** begin **

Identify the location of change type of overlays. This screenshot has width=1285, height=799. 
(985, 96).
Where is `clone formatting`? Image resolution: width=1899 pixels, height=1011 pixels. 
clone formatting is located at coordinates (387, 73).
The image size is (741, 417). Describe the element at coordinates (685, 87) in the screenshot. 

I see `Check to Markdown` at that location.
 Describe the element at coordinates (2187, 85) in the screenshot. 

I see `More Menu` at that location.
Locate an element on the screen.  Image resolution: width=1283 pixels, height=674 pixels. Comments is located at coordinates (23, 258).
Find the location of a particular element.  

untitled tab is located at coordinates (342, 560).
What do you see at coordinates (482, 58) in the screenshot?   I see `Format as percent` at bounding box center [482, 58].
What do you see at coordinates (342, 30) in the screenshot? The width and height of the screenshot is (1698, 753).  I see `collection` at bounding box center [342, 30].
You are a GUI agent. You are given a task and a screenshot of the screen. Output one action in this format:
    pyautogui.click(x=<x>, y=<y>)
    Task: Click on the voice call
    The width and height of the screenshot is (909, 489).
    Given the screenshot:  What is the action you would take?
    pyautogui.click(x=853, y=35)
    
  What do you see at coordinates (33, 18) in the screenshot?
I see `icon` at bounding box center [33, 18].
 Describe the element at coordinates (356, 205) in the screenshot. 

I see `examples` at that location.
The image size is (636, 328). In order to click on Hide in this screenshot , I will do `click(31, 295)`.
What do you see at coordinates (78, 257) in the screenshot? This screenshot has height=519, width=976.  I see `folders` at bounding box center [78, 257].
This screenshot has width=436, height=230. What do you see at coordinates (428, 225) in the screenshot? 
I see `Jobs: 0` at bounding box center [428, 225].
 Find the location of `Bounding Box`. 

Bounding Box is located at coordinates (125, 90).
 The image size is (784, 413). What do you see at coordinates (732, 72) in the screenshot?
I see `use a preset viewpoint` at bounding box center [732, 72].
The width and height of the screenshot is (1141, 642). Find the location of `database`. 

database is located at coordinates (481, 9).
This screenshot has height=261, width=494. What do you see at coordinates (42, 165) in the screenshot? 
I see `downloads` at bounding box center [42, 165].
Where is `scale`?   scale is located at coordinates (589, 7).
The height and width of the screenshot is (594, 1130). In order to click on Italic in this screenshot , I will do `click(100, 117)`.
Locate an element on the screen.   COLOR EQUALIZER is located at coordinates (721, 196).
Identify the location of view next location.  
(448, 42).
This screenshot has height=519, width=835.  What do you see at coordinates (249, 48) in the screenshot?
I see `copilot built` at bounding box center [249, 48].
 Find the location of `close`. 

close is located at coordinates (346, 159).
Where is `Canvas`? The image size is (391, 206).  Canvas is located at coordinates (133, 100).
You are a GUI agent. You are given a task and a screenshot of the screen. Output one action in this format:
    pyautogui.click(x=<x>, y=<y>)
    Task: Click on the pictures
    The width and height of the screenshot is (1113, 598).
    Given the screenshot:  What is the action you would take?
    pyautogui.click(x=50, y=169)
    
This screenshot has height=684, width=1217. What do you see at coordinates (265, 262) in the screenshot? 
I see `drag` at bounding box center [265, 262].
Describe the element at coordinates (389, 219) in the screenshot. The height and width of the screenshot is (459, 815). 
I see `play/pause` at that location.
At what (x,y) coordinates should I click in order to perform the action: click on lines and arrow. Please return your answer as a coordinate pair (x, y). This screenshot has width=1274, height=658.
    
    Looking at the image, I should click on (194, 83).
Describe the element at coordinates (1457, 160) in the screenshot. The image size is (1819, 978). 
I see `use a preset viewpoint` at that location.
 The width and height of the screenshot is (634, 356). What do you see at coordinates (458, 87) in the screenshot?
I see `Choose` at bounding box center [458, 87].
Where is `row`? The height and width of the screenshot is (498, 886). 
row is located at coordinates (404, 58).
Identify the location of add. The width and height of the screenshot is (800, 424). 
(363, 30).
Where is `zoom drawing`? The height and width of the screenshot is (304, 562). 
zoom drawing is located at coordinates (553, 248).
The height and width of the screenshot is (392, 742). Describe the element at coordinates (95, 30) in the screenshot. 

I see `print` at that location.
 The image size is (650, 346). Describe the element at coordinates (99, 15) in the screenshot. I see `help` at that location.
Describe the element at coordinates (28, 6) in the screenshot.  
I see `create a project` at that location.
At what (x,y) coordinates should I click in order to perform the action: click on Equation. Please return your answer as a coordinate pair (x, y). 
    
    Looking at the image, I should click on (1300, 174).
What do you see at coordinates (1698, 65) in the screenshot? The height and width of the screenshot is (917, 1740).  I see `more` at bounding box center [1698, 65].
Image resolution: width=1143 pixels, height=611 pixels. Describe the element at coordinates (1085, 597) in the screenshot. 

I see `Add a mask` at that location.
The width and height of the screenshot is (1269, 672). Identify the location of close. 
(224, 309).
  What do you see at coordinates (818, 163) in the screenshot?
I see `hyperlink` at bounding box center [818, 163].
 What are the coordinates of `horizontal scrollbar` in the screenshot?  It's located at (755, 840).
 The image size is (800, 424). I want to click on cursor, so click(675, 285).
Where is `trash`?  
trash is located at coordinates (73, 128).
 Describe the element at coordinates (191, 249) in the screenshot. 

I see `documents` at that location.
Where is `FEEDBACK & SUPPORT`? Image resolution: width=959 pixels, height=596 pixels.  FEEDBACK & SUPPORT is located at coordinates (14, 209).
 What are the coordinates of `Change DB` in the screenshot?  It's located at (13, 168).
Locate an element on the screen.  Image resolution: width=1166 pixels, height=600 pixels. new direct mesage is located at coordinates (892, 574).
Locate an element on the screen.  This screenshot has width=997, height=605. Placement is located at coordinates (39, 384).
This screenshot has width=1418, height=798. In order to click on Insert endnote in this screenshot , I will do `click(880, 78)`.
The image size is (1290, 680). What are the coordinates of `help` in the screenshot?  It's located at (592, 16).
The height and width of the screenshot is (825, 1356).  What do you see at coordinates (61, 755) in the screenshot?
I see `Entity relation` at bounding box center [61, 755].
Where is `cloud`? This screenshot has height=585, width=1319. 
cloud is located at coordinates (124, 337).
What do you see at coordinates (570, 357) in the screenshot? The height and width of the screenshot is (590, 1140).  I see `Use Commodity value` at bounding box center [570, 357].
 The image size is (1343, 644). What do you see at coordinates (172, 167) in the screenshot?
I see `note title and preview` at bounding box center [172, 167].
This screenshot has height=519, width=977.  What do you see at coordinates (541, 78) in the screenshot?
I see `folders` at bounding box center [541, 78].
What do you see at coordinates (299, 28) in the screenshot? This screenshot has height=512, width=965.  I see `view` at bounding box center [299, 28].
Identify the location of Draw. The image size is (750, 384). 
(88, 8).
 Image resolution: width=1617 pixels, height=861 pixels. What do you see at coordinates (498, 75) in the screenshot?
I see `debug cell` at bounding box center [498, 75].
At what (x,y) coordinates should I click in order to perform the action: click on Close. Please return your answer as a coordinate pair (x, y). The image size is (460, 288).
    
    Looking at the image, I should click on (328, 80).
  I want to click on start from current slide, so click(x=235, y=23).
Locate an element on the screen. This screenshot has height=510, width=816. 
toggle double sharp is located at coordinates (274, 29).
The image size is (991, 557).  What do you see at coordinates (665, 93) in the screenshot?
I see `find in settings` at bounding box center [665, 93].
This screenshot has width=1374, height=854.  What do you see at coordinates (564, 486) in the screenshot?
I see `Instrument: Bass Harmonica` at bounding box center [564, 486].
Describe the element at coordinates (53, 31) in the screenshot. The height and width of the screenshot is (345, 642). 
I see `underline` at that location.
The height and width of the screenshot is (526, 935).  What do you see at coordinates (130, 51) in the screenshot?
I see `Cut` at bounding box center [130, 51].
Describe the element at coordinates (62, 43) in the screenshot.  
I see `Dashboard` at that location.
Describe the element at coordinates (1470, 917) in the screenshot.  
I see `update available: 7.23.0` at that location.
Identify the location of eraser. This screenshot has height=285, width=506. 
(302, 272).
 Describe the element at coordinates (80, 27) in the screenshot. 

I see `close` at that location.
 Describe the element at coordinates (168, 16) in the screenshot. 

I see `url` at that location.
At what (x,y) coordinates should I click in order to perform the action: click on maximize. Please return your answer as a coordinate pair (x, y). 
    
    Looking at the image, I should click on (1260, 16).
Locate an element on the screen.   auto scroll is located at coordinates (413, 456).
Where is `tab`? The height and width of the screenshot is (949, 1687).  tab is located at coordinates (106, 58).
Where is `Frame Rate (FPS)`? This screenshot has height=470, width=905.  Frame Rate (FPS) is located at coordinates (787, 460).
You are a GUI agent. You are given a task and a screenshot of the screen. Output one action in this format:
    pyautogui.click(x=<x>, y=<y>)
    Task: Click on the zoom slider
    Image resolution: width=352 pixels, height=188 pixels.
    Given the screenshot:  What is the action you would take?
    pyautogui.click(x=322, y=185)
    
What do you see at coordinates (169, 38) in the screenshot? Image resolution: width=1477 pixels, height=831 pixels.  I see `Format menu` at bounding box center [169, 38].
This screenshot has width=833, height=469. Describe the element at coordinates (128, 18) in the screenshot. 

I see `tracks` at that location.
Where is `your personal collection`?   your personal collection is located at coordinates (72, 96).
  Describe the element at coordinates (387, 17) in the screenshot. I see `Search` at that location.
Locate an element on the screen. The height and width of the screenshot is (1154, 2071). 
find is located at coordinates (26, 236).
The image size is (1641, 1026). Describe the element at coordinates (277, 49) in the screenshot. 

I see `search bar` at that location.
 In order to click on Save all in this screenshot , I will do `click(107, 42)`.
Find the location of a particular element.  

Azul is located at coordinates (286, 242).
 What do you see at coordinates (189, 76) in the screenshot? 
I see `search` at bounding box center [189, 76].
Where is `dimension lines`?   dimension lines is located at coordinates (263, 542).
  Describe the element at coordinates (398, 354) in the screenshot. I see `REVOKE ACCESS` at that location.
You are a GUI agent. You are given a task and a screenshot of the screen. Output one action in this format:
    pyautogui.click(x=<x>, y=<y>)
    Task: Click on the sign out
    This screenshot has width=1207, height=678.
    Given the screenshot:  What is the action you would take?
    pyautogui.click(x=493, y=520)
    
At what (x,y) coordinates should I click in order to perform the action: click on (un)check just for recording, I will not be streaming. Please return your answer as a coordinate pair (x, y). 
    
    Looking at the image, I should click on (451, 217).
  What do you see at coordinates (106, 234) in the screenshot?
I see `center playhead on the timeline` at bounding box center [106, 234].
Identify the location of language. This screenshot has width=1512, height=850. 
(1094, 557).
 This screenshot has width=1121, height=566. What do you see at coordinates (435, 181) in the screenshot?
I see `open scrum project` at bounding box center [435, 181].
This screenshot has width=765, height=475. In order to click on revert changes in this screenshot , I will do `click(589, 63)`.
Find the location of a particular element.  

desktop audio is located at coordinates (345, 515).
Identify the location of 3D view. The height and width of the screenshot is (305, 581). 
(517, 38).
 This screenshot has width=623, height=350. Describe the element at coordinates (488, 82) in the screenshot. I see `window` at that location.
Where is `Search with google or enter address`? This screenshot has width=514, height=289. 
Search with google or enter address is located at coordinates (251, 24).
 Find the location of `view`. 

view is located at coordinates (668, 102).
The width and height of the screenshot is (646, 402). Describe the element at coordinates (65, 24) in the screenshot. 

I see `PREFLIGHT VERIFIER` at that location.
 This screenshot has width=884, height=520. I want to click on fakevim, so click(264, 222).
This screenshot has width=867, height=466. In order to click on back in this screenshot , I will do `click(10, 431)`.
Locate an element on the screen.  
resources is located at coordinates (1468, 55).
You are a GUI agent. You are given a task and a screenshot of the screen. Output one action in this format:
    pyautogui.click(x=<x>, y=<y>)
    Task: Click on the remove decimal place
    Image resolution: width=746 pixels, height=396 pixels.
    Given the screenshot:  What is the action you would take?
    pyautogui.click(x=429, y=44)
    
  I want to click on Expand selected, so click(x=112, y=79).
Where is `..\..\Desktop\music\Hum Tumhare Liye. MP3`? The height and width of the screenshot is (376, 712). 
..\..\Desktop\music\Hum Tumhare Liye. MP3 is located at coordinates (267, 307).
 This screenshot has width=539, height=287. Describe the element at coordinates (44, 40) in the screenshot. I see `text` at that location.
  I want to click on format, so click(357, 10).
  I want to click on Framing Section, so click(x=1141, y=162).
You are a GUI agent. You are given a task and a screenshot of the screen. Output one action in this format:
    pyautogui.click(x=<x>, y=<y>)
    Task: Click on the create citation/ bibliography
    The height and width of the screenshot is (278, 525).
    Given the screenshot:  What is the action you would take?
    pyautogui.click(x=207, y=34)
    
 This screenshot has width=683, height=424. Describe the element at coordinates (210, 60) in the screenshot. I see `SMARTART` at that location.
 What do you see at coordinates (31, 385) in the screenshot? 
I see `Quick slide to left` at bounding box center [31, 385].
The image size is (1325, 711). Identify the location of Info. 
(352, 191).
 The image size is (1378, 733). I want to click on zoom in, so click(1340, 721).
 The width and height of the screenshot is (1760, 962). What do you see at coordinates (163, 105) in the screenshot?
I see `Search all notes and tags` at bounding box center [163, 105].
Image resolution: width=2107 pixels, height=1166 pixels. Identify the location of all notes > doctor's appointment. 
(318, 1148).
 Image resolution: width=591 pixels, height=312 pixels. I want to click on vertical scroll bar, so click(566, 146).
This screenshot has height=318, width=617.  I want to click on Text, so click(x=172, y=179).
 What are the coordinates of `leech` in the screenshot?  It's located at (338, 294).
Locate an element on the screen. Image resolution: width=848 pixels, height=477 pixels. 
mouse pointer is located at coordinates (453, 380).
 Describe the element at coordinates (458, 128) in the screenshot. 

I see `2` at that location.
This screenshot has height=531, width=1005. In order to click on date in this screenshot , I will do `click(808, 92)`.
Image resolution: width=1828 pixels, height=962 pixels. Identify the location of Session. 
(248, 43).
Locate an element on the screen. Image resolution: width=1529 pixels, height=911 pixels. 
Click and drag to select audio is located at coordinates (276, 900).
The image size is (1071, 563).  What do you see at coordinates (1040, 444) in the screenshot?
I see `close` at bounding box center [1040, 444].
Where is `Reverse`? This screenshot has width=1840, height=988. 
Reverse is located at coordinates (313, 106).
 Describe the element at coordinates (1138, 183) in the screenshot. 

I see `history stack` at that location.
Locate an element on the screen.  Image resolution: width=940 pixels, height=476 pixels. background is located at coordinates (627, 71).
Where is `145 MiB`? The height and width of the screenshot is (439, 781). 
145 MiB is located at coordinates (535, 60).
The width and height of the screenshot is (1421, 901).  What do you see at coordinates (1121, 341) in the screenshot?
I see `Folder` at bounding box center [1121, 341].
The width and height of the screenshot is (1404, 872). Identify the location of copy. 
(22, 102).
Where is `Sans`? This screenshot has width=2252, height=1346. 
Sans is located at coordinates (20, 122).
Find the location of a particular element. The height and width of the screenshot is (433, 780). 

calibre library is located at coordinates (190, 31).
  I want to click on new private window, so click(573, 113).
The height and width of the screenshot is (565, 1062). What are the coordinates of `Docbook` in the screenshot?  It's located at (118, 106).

** end **

#### Work to complete:
Render everything from the start of the records down to the line containing "clone formatting is" as a Markdown table with two columns, Row and Record line, leaving out any blank lines.

#### Written solution:
| Row | Record line |
|---|---|
| 1 | Identify the location of change type of overlays. This screenshot has width=1285, height=799.  |
| 2 | (985, 96). |
| 3 | Where is `clone formatting`? Image resolution: width=1899 pixels, height=1011 pixels.  |
| 4 | clone formatting is located at coordinates (387, 73). |